- [Activity] Beginning with the line that has "Click the POS help question mark icon" and ending with the line that has "You are a GUI", retype the entries below exactly, except for the pictures.

Top of Exercise input

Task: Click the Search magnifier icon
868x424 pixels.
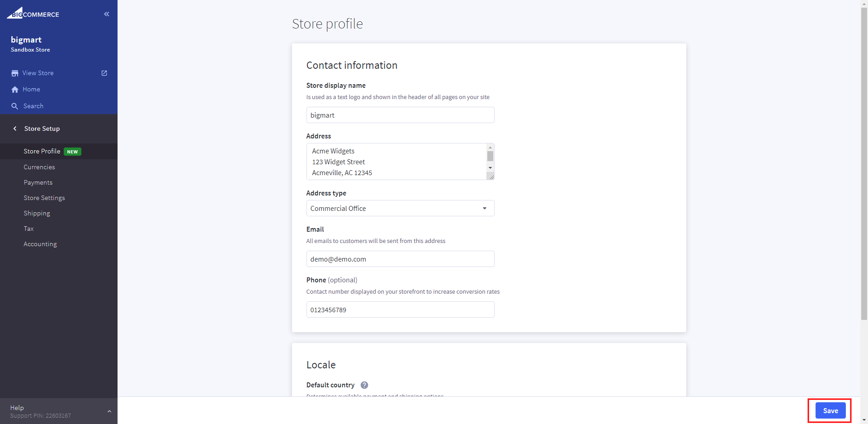Action: 15,106
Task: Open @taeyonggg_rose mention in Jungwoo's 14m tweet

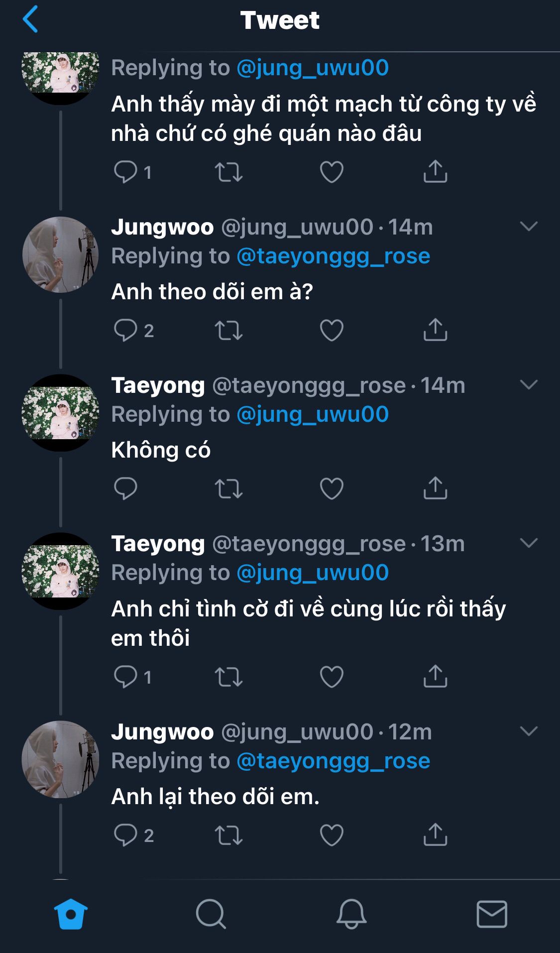Action: tap(333, 256)
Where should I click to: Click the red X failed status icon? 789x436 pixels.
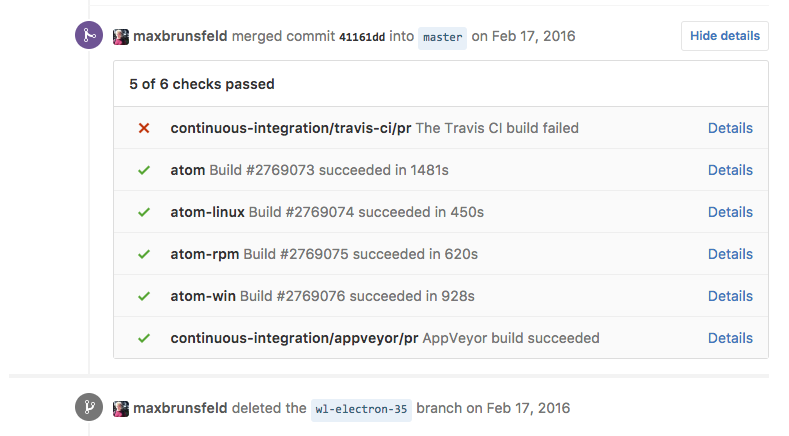pyautogui.click(x=144, y=128)

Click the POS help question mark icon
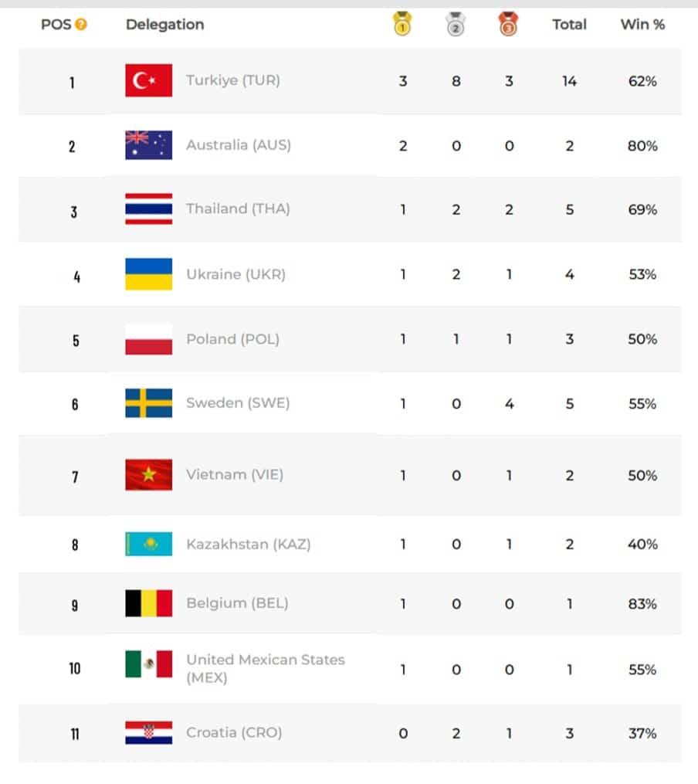coord(81,24)
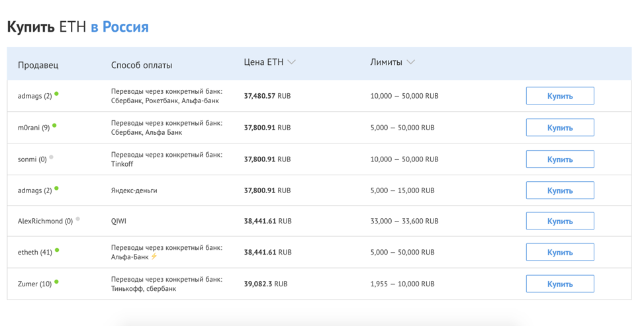This screenshot has width=644, height=326.
Task: Open seller profile etheth (41)
Action: pos(34,253)
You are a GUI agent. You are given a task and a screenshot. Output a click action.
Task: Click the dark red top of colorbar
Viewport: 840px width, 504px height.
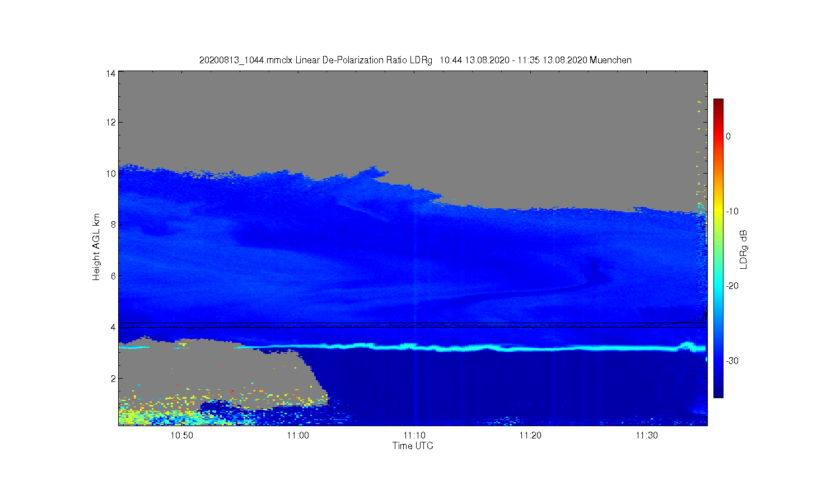(718, 104)
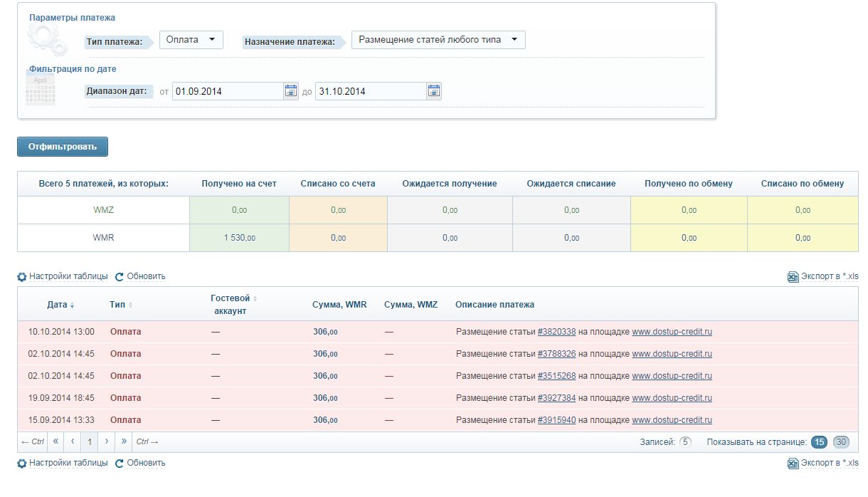Screen dimensions: 868x497
Task: Sort by Гостевой аккаунт column
Action: click(255, 299)
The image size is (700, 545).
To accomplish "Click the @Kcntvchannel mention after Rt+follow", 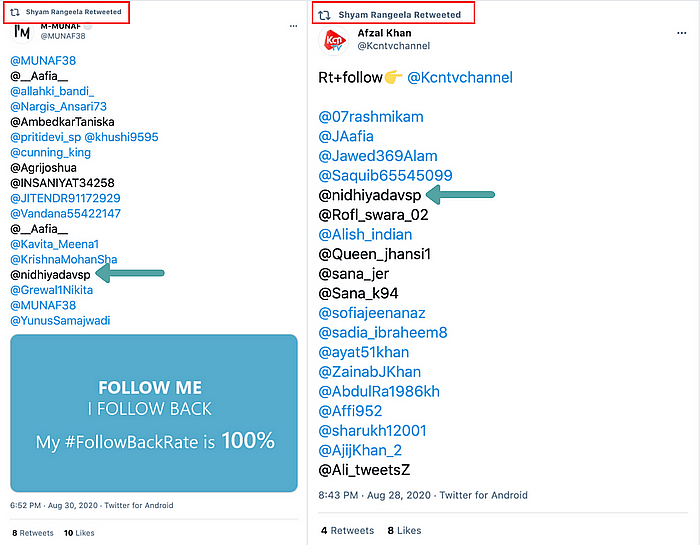I will click(460, 78).
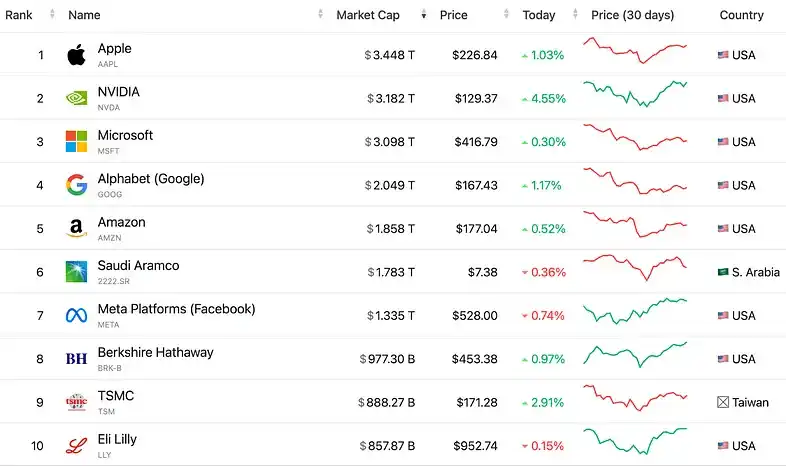Open the Alphabet (Google) company link
This screenshot has width=786, height=466.
150,179
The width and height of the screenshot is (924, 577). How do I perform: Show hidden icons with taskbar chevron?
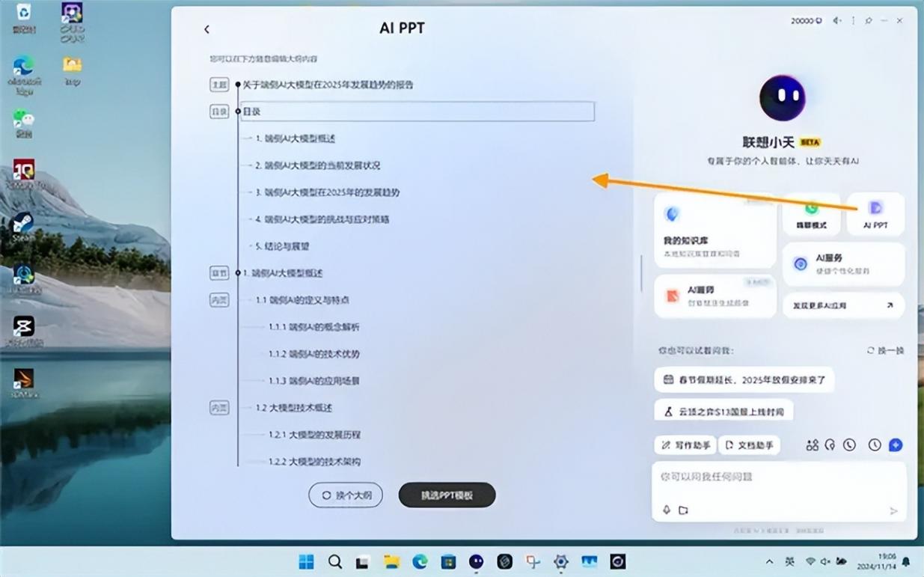click(x=769, y=562)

Bottom of Exercise input

- [Solved exercise]
Click the POS help question mark icon
coord(81,24)
This screenshot has width=644, height=326.
Task: Open seller profile etheth (41)
Action: pos(34,253)
You are a GUI agent. You are given a task and a screenshot. Output a click action.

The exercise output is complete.